═════ RECORD SET ═════

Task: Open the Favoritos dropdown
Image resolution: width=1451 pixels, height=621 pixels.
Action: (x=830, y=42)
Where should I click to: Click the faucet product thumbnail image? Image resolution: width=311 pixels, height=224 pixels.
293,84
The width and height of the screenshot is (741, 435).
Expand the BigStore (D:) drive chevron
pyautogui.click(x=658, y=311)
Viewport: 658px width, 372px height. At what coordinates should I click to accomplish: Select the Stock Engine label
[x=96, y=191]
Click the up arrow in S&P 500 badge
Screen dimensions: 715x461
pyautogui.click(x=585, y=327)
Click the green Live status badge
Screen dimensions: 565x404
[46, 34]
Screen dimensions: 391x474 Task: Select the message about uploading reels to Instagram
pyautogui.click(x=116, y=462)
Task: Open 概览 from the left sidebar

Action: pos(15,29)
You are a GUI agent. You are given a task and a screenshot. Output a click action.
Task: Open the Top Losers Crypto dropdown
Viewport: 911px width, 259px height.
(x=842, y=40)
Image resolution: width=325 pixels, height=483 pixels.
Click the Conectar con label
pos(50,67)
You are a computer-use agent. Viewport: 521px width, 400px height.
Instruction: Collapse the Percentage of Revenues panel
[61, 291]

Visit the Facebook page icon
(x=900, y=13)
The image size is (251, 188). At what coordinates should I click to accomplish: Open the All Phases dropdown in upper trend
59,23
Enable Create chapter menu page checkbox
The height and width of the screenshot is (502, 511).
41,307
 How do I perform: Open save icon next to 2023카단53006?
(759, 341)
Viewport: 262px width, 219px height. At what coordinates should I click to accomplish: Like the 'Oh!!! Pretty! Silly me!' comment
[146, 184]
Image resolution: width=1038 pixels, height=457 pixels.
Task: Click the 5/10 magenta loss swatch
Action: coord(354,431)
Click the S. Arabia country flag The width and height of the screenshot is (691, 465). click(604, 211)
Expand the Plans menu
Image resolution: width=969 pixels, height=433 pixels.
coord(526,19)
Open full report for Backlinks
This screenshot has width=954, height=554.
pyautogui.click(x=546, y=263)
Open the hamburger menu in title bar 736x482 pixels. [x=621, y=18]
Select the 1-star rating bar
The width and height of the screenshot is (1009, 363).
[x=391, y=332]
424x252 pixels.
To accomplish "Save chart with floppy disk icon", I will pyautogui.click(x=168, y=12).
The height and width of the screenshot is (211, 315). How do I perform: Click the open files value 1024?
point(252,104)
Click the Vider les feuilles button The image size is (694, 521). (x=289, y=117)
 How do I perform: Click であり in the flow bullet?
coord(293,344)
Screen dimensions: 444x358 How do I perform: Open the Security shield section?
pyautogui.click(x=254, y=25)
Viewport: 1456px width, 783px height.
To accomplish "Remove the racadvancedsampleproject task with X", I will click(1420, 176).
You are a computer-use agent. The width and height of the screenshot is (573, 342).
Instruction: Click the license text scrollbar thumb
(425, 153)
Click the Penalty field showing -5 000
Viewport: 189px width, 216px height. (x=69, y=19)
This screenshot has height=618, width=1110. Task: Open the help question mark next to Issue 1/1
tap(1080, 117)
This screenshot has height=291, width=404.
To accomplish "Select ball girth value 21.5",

═════

Copy each line of the entries that includes the word "with".

ANSWER FOR THE TASK =
To accomplish "Save chart with floppy disk icon", I will pyautogui.click(x=168, y=12).
To accomplish "Remove the racadvancedsampleproject task with X", I will click(1420, 176).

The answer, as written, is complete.